═════ EXCERPTED TEXT ═════

Third-Generation Architecture Improves Safety and Simplicity

This can also be found here on our Avidyne Live site.

So far my posts have been very high level, so I want to dive in a bit deeper on a topic that highlights the advantage of the R9 architecture.  First, let me provide some definitions that will make it easier to talk through the example.  Admittedly, this is a very Avidyne-centric view of how the technology has progressed, but then again this is an Avidyne blog!

Definitions:

Gen 1:  this refers to the first generation of architecture that led to the Avidyne Entegra PFD and MFD that integrates with 3^rd-party navigation / communication systems and autopilot systems.  In 2003 these systems provided a level of flight instrument integration that was only found on the highest end jet-class avionics systems.  The systems were integrated using point-to-point interfaces that either restricted the flow of data or created a high level of engineering overhead to control or monitor these other systems.  Also, the PFD and MFD were built on different hardware and software systems that narrowed the features available on each component.

Gen 2: this refers to the architecture that was brought to market with the G1000 in 2005.  It provided a higher level of integration with the navigation / communication systems, and it also allowed for shared functionality between the PFD and MFD components.  A digital autopilot was later added to the G1000 and provided a higher level of integration than found on Gen 1 systems.  This integration did provide an increase in system functionality but was still predominantly based on a point-to-point, federated architecture.

Gen 3: this refers to the architecture in the Entegra R9 system.  Every component of the R9 system is connected to a passive, peer-to -peer databus that is based on the byteflight communication protocol.  Byteflight was developed by BMW to manage safety-critical systems that needed deterministic protocols with fault-tolerant behavior.  With every component of the R9 system on the databus, we have the infrastructure to monitor or control every component of the system.  The R9 software is architected using the ARINC 653 protocol that separates the various functions like PFD, MFD, and FMS into separate partitions.  This allows each function to run independently and avoids the situation where an MFD or FMS software failure could take down the PFD functionality.  This type of architecture has been adopted by Honeywell and Rockwell Collins on their latest avionics platforms.

Analysis of an LCD Failure

The failure of an LCD (Liquid Crystal Display) is one of the most common failure modes experienced in Gen 1 and Gen 2 avionics.  Here is how a pilot would have to react to an LCD failure of the left box (the primary flight display).

Gen 1: A failure of the LCD on the PFD would result in a loss of the primary flight instruments with no choice but to use the backup instruments for attitude, airspeed and altitude indications.  The GPS/Nav/Com 1&2 systems, MFD with engine, map, Wx and traffic and the Autopilot would still be operational.

═════

### TASK REQUIREMENTS
In the post on third-generation avionics architecture, reproduce the stretch from "This can also" through "an Avidyne blog!", replacing "blog" with "website". The material that follows comes from a separate source.

═════ COLLECTED DATA ═════

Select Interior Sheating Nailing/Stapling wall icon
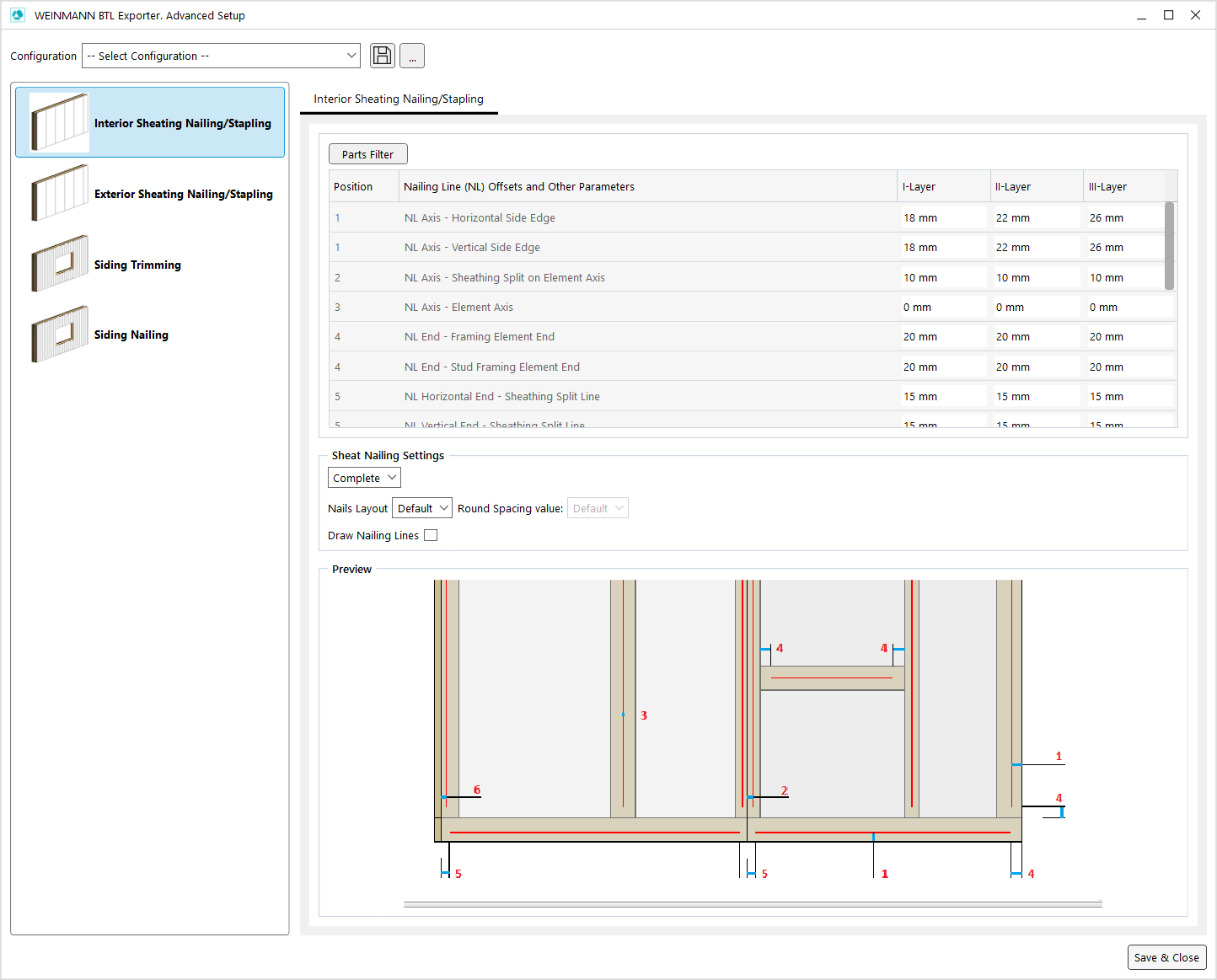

═════

### FINISHED ANSWER
This can also be found here on our Avidyne Live site.

So far my posts have been very high level, so I want to dive in a bit deeper on a topic that highlights the advantage of the R9 architecture.  First, let me provide some definitions that will make it easier to talk through the example.  Admittedly, this is a very Avidyne-centric view of how the technology has progressed, but then again this is an Avidyne website!